## EXCERTO DA FONTE

%%

Ora, nos termos do disposto no art.º 10.º, n.º 1, alínea a), do Decreto-Lei n.º 10/2011, de 20 de Janeiro (doravante RJAT), que aprovou o Regime Jurídico da Arbitragem Tributária, e do art.º 102.º, n.º 1, alínea a), do CPPT, o prazo para a apresentação do pedido de constituição do tribunal arbitral, é de 90 dias, a contar do termo do prazo para o pagamento voluntário do imposto legalmente notificado ao contribuinte, ou seja, o prazo para a constituição do tribunal arbitral, para apreciação da legalidade das liquidações de IMT, inicia-se do termo do prazo para o pagamento voluntario.

Os factos constantes das alíneas a) e b) do n.º 1 do artigo 102.º do CPPT, para onde remete o referido normativo do RJAT são os seguintes: «a) termo do prazo para pagamento voluntário das prestações legalmente notificadas ao contribuinte" e "b) notificação dos restantes actos tributários, mesmo quando não dêem origem a qualquer liquidação.»

Nos presentes autos, o objeto do pedido, é expressamente delimitado pela Requerente, ou seja, o objeto (único) do pedido de pronúncia arbitral é a declaração de ilegalidade da liquidação oficiosa de IMT, com o número ..., de 28 de Agosto de 2024, no valor de 9.897,73€, com data-limite de pagamento, no dia 31 de Agosto de 2024.

Na argumentação apresentada pela Requerida, cabia à Requerente proceder ao pagamento do IMT, até ao dia 14 de Agosto de 2024, sendo que essa data corresponde, ao prazo de 15 dias após a notificação do ofício n.º..., que se realizou em 30 de Julho de 2024, conforme assinatura do Aviso de recepção, isto, porque de acordo com o ofício a Requerente teria 15 dias para proceder ao pagamento.

Contudo, a argumentação da Requerida, improcede, visto que a liquidação ora impugnada, com o número ..., é uma liquidação oficiosa emitida pela AT, no seguimento do Ofício n.º ..., para pagamento voluntario pela Requerente, inclusive a liquidação inclui uma referência expressa a divergência e ao procedimento em questão, e o valor da liquidação, incluindo juros compensatórios corresponde ao valor do ofício, bem como essa liquidação deu lugar ao Processo de Execução Fiscal n.º ...2024... .

Pelo que, é a partir da data da liquidação oficiosa para pagamento voluntario do imposto, que o prazo previsto no art.º 10.º, n.º 1, alínea a), do RJAT, se inicia, ou seja, inicia-se no dia 31 de Agosto de 2024.

%%

## ENUNCIADO A
Indique todas as datas de 2024 mencionadas no excerto sobre a liquidação de IMT.
## ENUNCIADO B
Segundo o excerto sobre a liquidação de IMT, qual é o prazo para apresentar o pedido de constituição do tribunal arbitral?
## ENUNCIADO C
Prossiga o excerto sobre a liquidação de IMT a partir da sua última frase.

## DADOS FORNECIDOS
%%

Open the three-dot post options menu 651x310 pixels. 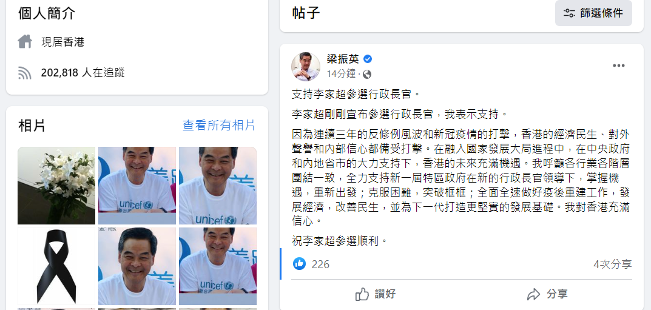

%%

## RESPOSTA FINAL A
- 28 de agosto de 2024
- 31 de agosto de 2024
- 14 de agosto de 2024
- 30 de julho de 2024

## RESPOSTA FINAL B
90 dias, a contar do termo do prazo para o pagamento voluntário do imposto legalmente notificado ao contribuinte.

## RESPOSTA FINAL C
Como, o presente pedido de constituição do tribunal arbitral, foi apresentado pela Requerente, em 19 de Novembro de 2024, fê-lo dentro dos 90 dias, previsto no art.º 10.º, n.º 1, alínea a), do RJAT.

Improcede assim a exceção de intempestividade do pedido de pronúncia arbitral.

 

Do Mérito da Causa – da ilegalidade da liquidação de IMT

Atendendo à posição das partes, suscita-se ao tribunal a apreciação das seguintes questões, se é legalmente admissível a cumulação de isenções de IMT, se a Requerente cumpre e pode beneficiar da isenção IMT prevista no artigo 270.º do CIRE.

Comecemos, por apreciar o enquadramento legal, relevante, à data dos factos:

Dispõe o artigo 7.º do CIMT:

1 - São isentas do IMT as aquisições de prédios para revenda, nos termos do número seguinte, desde que se verifique ter sido apresentada antes da aquisição a declaração prevista no artigo 112.º do Código do Imposto sobre o Rendimento das Pessoas Singulares (IRS) ou na alínea a) do n.º 1 do artigo 109.º (*) do Código do Imposto sobre o Rendimento das Pessoas Colectivas (IRC), consoante o caso, relativa ao exercício da actividade de comprador de prédios para revenda.

2 - A isenção prevista no número anterior não prejudica a liquidação e pagamento do imposto, nos termos gerais, salvo se se reconhecer que o adquirente exerce normal e habitualmente a actividade de comprador de prédios para revenda.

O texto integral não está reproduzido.